Prestação de contas: dever reconhecido e sanção aplicada

A decisão destaca que os ex-gestores foram formalmente intimados a apresentar a prestação de contas “em forma mercantil”, contendo:

  • evolução de receitas,
  • justificativas de despesas,
  • documentação comprobatória,
  • transferência de valores e registros contábeis.

Segundo a sentença, nenhum dos dois apresentou as contas de forma organizada.

Diante disso, o magistrado aplicou a sanção prevista no art. 550, §5º, do CPC:
os réus perdem o direito de impugnar as contas que forem apresentadas pelo condomínio na fase seguinte do processo.

Em termos práticos, isso significa que o condomínio poderá apresentar sua própria reconstrução contábil, e os ex-gestores só poderão questionar eventuais cálculos, não o conteúdo.

É uma das medidas mais duras previstas no processo civil brasileiro para situações de omissão na obrigação de prestar contas.


Responsabilidade solidária e alcance do dano

A decisão também reconhece a responsabilidade solidária entre síndico e subsíndico, com base em duas premissas centrais:

  1. O subsíndico, embora auxiliar, exerce função de cooperação, não meramente decorativa.
  2. A omissão diante de irregularidades sistêmicas — especialmente durante o período em que ambos integravam a gestão — atrai responsabilidade por culpa in vigilando e in omittendo.

O valor exato do prejuízo será apurado em liquidação, mas englobará:

  • taxa extra não aplicada,
  • transferências bancárias não justificadas,
  • eventuais desvios identificados,
  • correção monetária e juros legais.

A condenação inclui ainda a obrigação de entregar todos os documentos contábeis e administrativos que ainda estejam em posse dos ex-gestores.


Consequências práticas para outros condomínios

A sentença traz repercussões relevantes para a vida condominial e deve ser vista como um marco de alerta:

1. Assembleias podem ser anuladas judicialmente

Quando há discrepância entre lista de presença e votos computados, omissões materiais ou indução dos condôminos a erro.

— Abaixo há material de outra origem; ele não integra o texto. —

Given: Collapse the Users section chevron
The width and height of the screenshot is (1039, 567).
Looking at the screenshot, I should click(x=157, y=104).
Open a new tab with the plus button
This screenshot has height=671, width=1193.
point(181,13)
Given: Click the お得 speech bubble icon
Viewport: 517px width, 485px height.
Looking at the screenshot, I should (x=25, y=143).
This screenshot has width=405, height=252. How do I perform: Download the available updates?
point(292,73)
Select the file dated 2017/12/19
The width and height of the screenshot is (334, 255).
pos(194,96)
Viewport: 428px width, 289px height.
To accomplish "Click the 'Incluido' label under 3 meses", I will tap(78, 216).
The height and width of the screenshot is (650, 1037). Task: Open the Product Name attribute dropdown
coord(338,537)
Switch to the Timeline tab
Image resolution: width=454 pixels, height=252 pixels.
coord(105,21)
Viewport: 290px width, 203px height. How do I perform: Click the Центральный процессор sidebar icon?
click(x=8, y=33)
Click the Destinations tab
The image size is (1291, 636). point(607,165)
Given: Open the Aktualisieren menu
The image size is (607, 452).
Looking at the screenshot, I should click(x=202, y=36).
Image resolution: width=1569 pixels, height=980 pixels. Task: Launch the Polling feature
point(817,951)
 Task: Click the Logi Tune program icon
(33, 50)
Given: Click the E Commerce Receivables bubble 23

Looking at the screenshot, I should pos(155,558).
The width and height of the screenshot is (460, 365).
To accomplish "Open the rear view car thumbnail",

2. Aprovação de contas não “blinda” gestor

A decisão deixa claro que a quitação assemblear perde validade quando baseada em informações falsas ou incompletas.

3. Conselho fiscal precisa atuar com rigor

Embora o caso não trate diretamente de responsabilização do órgão fiscalizador, o magistrado reforça implicitamente que assembleias que aprovam contas sem documentação confiável são frágeis e vulneráveis à anulação.

4. Prestação de contas é obrigação personalíssima

Documentos espalhados em arquivos, WhatsApp ou pastas informais não substituem a obrigação de apresentar contas mercantis organizadas.

5. Omissão gera responsabilidade

Quem aceita função — síndico, subsíndico ou conselheiro — assume também risco jurídico.


Um precedente que reforça a importância da governança condominial

A decisão da 8ª Vara Cível de Aracaju consolida um movimento crescente no Judiciário brasileiro:
condomínios não são espaços de gestão informal.

A administração condominial envolve patrimônio coletivo, quóruns qualificados e deveres legais rigorosos. Quando a transparência é comprometida, o Judiciário tem se mostrado disposto a intervir — anulando assembleias, retirando quitação e impondo responsabilização financeira significativa.

Para síndicos, subsíndicos e conselheiros, o recado é claro:
governança, documentação e prestação de contas não são opcionais — são exigências legais.

O caso reforça a necessidade de métodos formais de controle, auditorias independentes, documentação padronizada e acompanhamento sistemático das finanças, práticas que evitam prejuízos e protegem a própria gestão.


Fonte consultada:

Sentença judicial no processo nº 0061723-44.2023.8.25.0001, 8ª Vara Cível de Aracaju.